Supplied records →

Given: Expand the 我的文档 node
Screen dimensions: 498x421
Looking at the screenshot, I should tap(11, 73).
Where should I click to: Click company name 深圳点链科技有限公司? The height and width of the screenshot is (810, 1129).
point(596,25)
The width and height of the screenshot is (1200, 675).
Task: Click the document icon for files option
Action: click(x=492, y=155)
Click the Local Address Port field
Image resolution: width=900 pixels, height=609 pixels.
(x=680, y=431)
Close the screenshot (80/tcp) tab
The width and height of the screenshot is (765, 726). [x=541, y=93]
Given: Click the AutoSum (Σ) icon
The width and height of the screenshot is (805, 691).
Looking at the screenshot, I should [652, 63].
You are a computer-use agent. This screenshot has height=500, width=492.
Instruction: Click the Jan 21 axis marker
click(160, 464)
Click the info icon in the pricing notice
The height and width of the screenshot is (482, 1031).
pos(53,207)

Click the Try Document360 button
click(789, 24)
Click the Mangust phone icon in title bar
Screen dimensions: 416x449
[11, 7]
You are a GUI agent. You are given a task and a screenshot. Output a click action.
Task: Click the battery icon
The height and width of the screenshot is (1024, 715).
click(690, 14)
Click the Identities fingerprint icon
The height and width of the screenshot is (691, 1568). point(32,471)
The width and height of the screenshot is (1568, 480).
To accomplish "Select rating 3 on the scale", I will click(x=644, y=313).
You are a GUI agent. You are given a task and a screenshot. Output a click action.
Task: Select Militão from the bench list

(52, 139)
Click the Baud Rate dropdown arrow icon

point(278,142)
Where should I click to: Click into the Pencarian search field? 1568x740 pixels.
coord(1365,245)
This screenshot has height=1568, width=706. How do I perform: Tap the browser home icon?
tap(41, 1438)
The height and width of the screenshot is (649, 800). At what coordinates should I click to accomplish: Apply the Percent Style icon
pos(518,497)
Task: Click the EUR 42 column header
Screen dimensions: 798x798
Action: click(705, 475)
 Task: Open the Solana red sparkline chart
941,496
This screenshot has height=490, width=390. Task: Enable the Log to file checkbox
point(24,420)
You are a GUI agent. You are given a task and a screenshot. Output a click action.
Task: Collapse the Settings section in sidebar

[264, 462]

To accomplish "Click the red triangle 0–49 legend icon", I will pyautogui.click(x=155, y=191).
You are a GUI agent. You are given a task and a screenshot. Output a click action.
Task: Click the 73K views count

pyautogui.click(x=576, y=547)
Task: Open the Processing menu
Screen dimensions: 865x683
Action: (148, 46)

To do →
What you return must match the records exactly, down to the last line.

Solved exercise →
Given: Expand the 我的文档 node
Screen dimensions: 498x421
Looking at the screenshot, I should tap(11, 73).
Where should I click to: Click company name 深圳点链科技有限公司? The height and width of the screenshot is (810, 1129).
point(596,25)
The width and height of the screenshot is (1200, 675).
Task: Click the document icon for files option
Action: click(x=492, y=155)
Click the Local Address Port field
Image resolution: width=900 pixels, height=609 pixels.
(x=680, y=431)
Close the screenshot (80/tcp) tab
The width and height of the screenshot is (765, 726). [x=541, y=93]
Given: Click the AutoSum (Σ) icon
The width and height of the screenshot is (805, 691).
Looking at the screenshot, I should [652, 63].
You are a computer-use agent. This screenshot has height=500, width=492.
Instruction: Click the Jan 21 axis marker
click(160, 464)
Click the info icon in the pricing notice
The height and width of the screenshot is (482, 1031).
pos(53,207)

Click the Try Document360 button
click(789, 24)
Click the Mangust phone icon in title bar
Screen dimensions: 416x449
[11, 7]
You are a GUI agent. You are given a task and a screenshot. Output a click action.
Task: Click the battery icon
The height and width of the screenshot is (1024, 715).
click(690, 14)
Click the Identities fingerprint icon
The height and width of the screenshot is (691, 1568). point(32,471)
The width and height of the screenshot is (1568, 480).
To accomplish "Select rating 3 on the scale", I will click(x=644, y=313).
You are a GUI agent. You are given a task and a screenshot. Output a click action.
Task: Select Militão from the bench list

(52, 139)
Click the Baud Rate dropdown arrow icon

point(278,142)
Where should I click to: Click into the Pencarian search field? 1568x740 pixels.
coord(1365,245)
This screenshot has height=1568, width=706. How do I perform: Tap the browser home icon?
tap(41, 1438)
The height and width of the screenshot is (649, 800). At what coordinates should I click to accomplish: Apply the Percent Style icon
pos(518,497)
Task: Click the EUR 42 column header
Screen dimensions: 798x798
Action: click(705, 475)
 Task: Open the Solana red sparkline chart
941,496
This screenshot has height=490, width=390. Task: Enable the Log to file checkbox
point(24,420)
You are a GUI agent. You are given a task and a screenshot. Output a click action.
Task: Collapse the Settings section in sidebar

[264, 462]

To accomplish "Click the red triangle 0–49 legend icon", I will pyautogui.click(x=155, y=191).
You are a GUI agent. You are given a task and a screenshot. Output a click action.
Task: Click the 73K views count

pyautogui.click(x=576, y=547)
Task: Open the Processing menu
Screen dimensions: 865x683
Action: (148, 46)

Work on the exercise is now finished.